Date of Conferral



Doctor of Education (Ed.D.)




Darragh Callahan


Following implementation of the No Child Left Behind Act and Common Core Standards, play experience opportunities by kindergarten students have been compromised. Prior research indicates that how teachers make sense of play is most likely reflected in educational practice. The purpose of this interpretative phenomenological analysis was to gather the lived experiences of 5 kindergarten teachers from northern New England on the nature of play through pre-reflective description and reflective interpretation. Guided by Vygotsky's social constructivist theory as the conceptual framework, the goal of this study was to describe lived play experiences of kindergarten teachers. In-depth, semi-structured interviews were used to answer the main research question about the essence of play as expressed by teachers. Interviews were transcribed, reduced, coded, and analyzed for common thematic elements and essences regarding the impact of how play manifests in curriculum planning and classroom arrangement.
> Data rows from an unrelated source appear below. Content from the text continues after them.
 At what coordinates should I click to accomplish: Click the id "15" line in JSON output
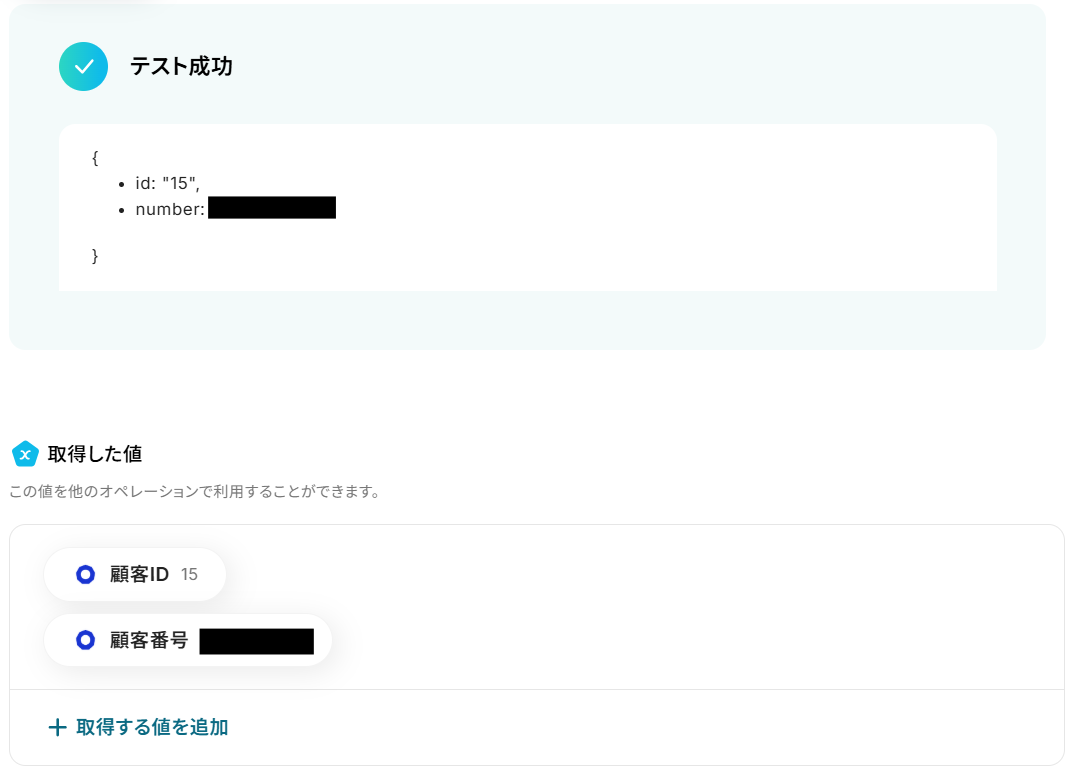(168, 183)
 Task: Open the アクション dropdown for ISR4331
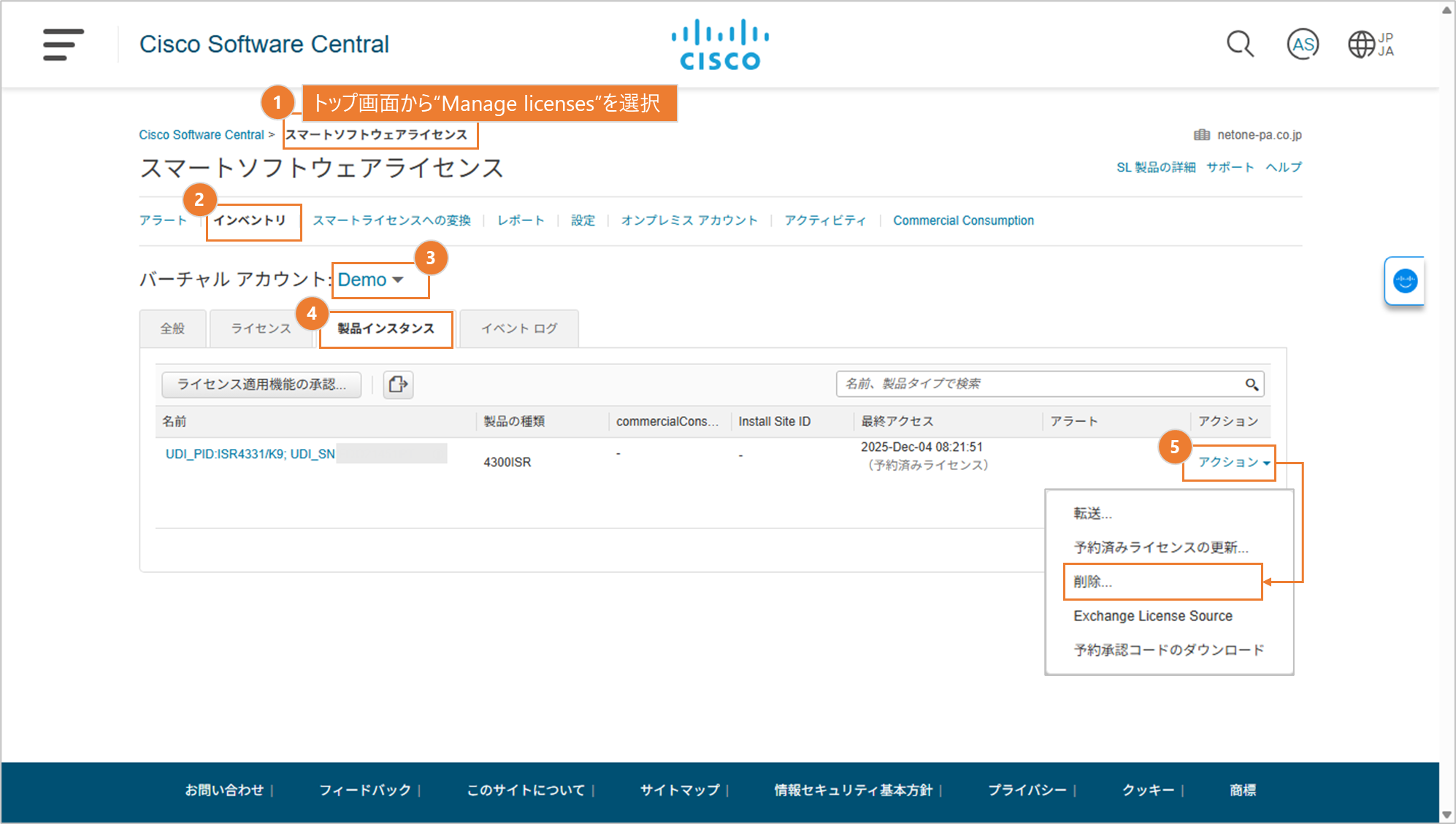1233,463
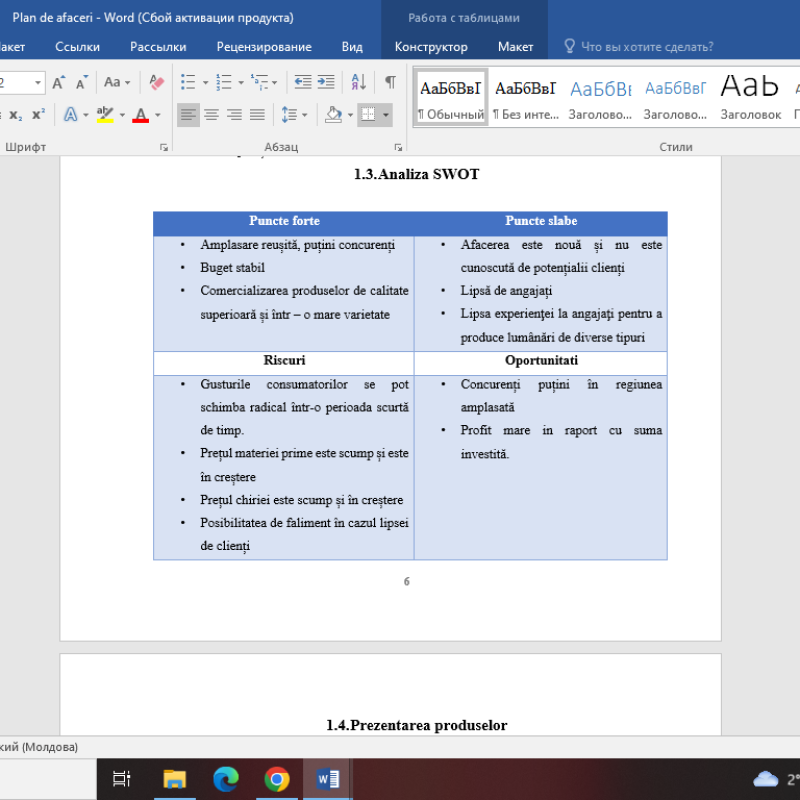800x800 pixels.
Task: Expand the line spacing options dropdown
Action: 304,116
Three themes emerged: community building, creative learning, and engaged excitement. The findings revealed that although kindergarten teachers experienced the nature of play differently, play naturally and unequivocally seemed to promote social skills and cooperation, language and concept development, and motivated and self-directed learners. Additional findings showed an incompatibility between the lived world interpretations of kindergarten teachers and the district curriculum expectations. This study influences positive social change by opening educational discussions about kindergarten pedagogy, leading to improved classroom practice.